▶ _Task item_:
Report each line below that carries the word "computer".

[Saved data entries]
* * * * *

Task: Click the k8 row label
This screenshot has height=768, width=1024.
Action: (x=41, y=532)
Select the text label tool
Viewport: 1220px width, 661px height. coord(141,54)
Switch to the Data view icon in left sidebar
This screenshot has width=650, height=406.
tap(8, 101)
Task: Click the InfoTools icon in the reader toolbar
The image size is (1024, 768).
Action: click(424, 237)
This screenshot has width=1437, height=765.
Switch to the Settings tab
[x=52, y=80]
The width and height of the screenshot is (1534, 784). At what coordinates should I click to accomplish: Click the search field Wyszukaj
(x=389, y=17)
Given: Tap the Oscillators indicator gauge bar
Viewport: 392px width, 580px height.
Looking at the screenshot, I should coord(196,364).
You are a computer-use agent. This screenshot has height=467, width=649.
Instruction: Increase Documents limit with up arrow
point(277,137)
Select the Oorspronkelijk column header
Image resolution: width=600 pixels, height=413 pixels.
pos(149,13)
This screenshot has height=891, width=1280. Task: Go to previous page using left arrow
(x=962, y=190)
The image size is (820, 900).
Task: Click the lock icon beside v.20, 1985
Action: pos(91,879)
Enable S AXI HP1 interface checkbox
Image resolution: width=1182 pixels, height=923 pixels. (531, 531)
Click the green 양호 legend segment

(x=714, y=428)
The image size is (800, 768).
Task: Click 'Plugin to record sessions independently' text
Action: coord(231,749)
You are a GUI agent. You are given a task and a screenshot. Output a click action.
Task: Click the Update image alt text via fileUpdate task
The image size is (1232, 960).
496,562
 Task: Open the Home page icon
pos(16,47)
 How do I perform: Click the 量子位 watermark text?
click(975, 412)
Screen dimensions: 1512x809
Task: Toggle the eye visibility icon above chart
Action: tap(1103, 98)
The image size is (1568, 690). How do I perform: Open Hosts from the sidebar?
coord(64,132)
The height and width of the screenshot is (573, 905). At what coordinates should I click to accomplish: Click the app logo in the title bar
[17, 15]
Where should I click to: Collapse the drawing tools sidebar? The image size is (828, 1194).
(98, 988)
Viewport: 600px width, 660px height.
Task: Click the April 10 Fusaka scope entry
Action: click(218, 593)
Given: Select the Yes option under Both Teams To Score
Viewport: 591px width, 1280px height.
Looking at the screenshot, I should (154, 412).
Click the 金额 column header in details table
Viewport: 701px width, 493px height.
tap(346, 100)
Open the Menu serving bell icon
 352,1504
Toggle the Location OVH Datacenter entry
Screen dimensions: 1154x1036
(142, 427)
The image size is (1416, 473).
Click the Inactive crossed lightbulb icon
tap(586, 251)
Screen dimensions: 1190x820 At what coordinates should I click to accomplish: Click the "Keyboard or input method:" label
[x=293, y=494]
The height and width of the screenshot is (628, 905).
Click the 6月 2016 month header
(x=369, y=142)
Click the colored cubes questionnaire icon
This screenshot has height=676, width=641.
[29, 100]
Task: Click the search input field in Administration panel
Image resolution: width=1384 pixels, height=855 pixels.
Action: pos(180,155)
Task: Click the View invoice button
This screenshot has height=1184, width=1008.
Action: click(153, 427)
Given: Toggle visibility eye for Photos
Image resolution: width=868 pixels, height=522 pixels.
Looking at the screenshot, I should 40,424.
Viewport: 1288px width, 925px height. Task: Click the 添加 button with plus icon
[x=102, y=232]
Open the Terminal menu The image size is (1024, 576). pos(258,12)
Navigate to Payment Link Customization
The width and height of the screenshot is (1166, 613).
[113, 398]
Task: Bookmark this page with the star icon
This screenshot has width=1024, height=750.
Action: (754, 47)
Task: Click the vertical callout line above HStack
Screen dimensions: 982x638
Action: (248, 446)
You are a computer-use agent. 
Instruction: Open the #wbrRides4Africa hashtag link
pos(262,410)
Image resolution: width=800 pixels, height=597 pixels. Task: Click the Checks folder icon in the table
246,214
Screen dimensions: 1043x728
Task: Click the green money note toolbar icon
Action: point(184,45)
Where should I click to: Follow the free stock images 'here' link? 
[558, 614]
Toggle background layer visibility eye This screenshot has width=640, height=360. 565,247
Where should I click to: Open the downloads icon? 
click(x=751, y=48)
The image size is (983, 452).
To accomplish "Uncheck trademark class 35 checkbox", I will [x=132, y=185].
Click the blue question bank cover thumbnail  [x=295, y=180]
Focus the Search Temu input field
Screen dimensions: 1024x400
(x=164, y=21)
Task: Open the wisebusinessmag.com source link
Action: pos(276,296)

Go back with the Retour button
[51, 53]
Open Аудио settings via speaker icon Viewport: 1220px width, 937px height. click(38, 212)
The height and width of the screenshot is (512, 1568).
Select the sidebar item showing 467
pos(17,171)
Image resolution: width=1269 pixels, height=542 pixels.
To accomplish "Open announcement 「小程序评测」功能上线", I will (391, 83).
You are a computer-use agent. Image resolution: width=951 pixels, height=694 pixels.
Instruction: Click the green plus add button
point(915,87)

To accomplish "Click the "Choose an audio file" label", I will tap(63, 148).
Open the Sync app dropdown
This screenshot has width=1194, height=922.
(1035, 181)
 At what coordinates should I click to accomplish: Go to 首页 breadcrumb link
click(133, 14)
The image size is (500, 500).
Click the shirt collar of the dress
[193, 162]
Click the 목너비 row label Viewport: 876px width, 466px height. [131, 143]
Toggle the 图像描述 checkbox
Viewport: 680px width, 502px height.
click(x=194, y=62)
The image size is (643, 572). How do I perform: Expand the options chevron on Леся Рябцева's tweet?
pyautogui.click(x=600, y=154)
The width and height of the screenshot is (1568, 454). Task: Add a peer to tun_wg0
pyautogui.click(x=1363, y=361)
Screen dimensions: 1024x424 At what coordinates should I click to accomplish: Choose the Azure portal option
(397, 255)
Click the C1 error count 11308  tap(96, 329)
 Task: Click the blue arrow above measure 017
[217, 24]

* * * * *

▶ _Result of the exercise_:
You are a computer-use agent. This screenshot has height=467, width=649.
You are a computer-use agent. 
You are a computer-use agent. Image resolution: width=951 pixels, height=694 pixels.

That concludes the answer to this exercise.